Among the icebergs
The most spectacular and visually appealing event of the entire greenlandic experience was the boat trip to Isfjorden. Being someone who is very prone to cold weather and ice, and a lover of everything nature related and magnificent, I am pretty sure that there are not so many experiences which could exceed this visual treat.
I am absolutely fascinated by icebergs. Being someone born and raised in the south of Europe, I am drawn to landscapes which differ from those I was surrounded by. Visiting open wide spaces devoid of human presence, permafrozen grounds, snow covered mountain slopes, glaciers and nearly frozen seas with icebergs floating are a dream which came true.

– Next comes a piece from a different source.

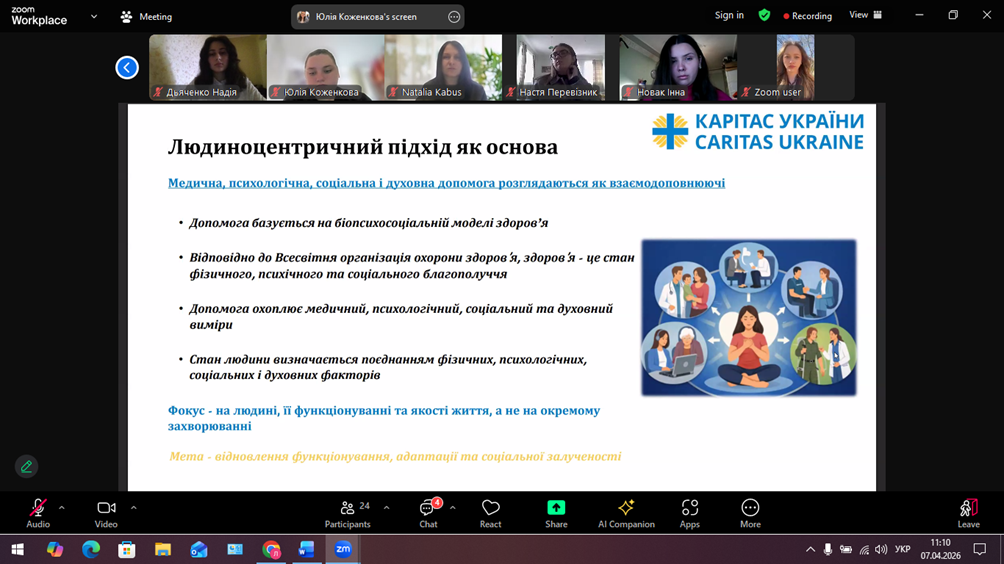
Task: Show the Participants list
Action: click(348, 513)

Before arriving at Ilulissat I had booked two boat trips -a morning and an evening excursion to the icebergs, wanting to see the changed scenery when the lights dim. The operator canceled both of those excursions, so I walked to another tour operator’s office and booked the experience / best spent money ever in under 2 minutes.

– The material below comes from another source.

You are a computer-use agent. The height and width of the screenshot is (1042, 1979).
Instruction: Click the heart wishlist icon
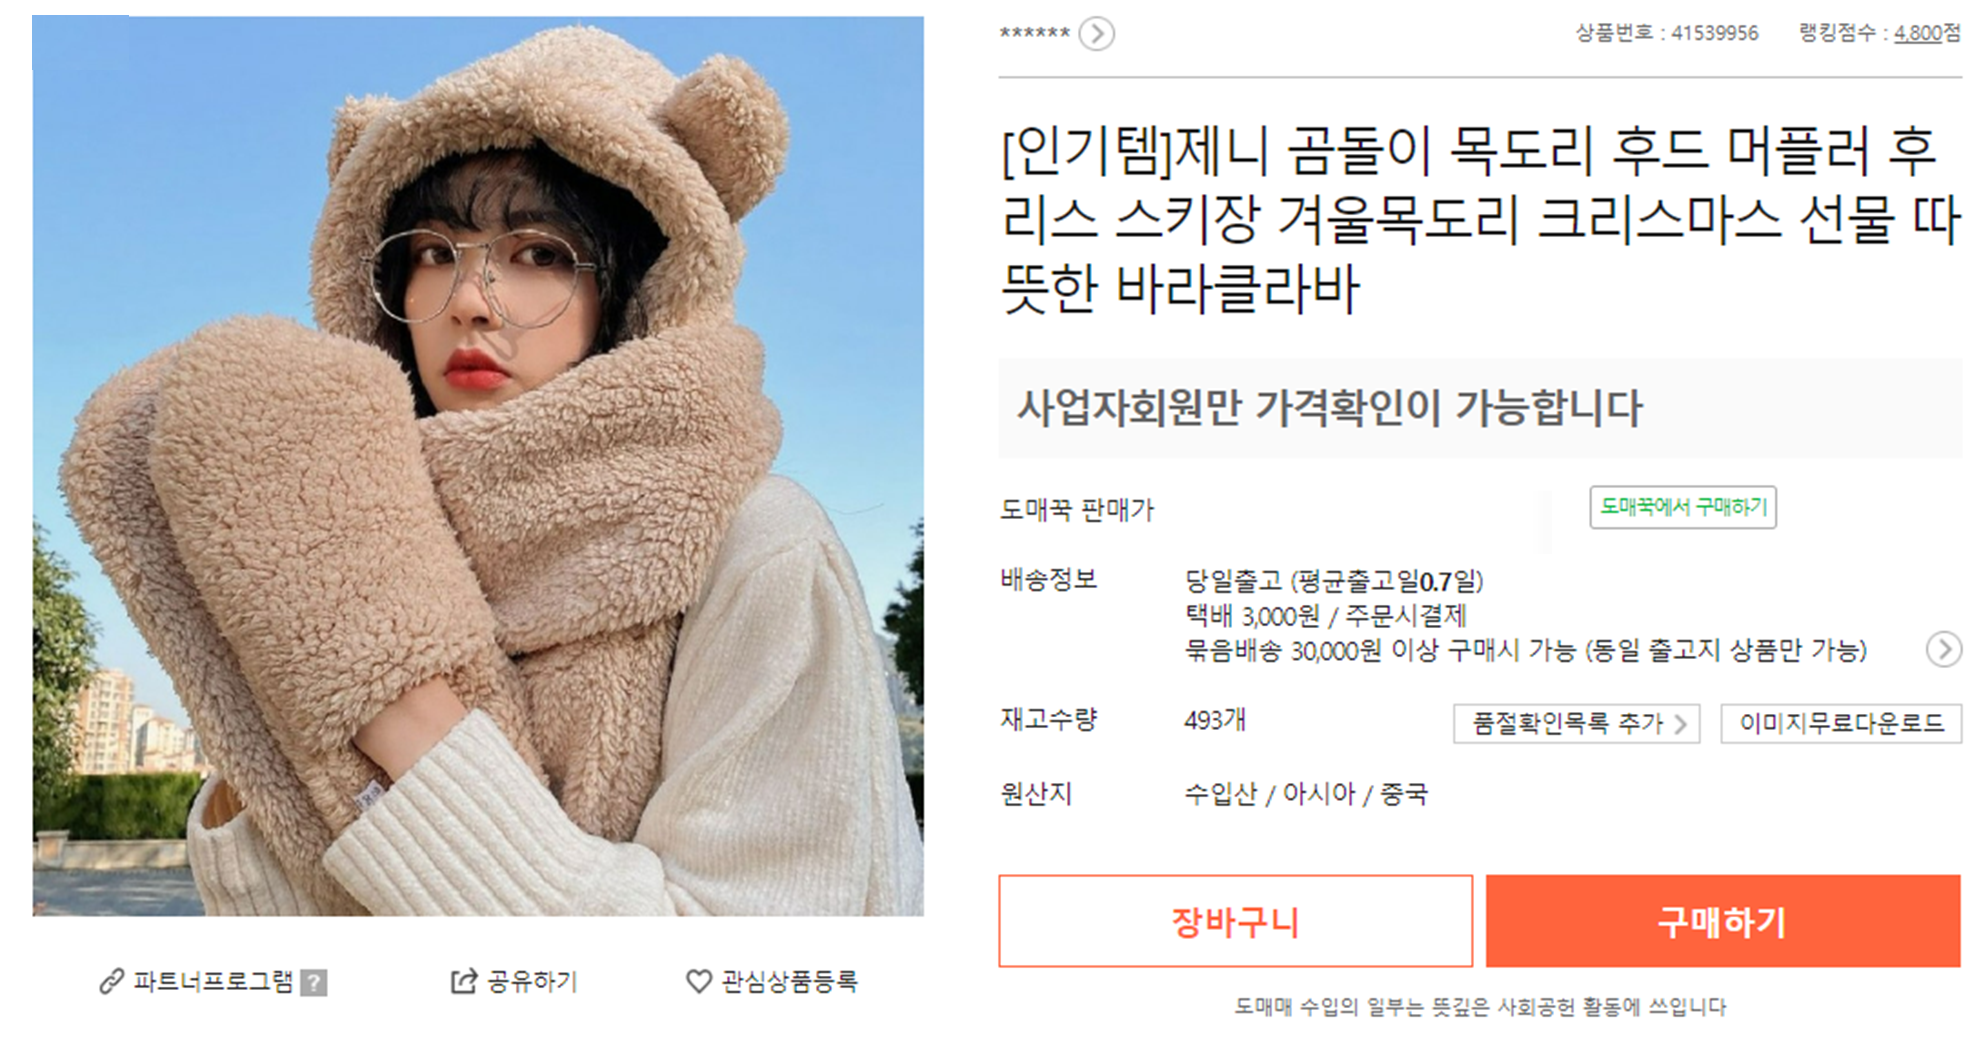[x=699, y=981]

It was snowing the entire morning, so I was hoping to arrive between the icebergs while in a snowstorm, but the weather cleared up. The trip started at 20:00 and we had gathered 15 min earlier to go to the harbor with their bus. There were 10 of us. Our guide explained that we shall be taking the small vessel instead of a bigger icebreaker ship so we can truly enjoy this experience.
The boat, Amaroq (got its name from the mythical monster wolf, known for stalking, attacking and devouring those who hunt alone during the night), was small and able to navigate among the icebergs in a slow way.
I had a religious experience that evening. The environment was incredible. I saw a lot of historically important architecture in my life, but witnessing the icebergs which are so high that I cannot even estimate how tall they are really stunned me. They look like they are placed in some extreme avant-garde, monstruous and almost alien type of museum, left to be enjoyed in silence.
There was no snow. The light was incredibly soft and spectacular in ways it reflected both on water and the icebergs. I did not return to the enclosed area; I stayed outside in order not to waste one single second of this insane beauty.
The man who drove the boat was a local who obviously knows how to make us feel something. We were moving very slowly on an entirely peaceful and calm sea. This way he gave us the opportunity to absorb the beauty in the most proper way.
I was in awe, completely silent, just having enough abilities to take photos of this place.
When we were done, I made a plan to do it once again before I leave. This needed to be repeated.
Later I heard from a local woman that such excursions should not be allowed because they are incredibly dangerous. These large icebergs, which measure often over one hundred meters over the sea surface, can easily crack, collapse, flip a ship and kill everyone on it. This is not a rare occurrence.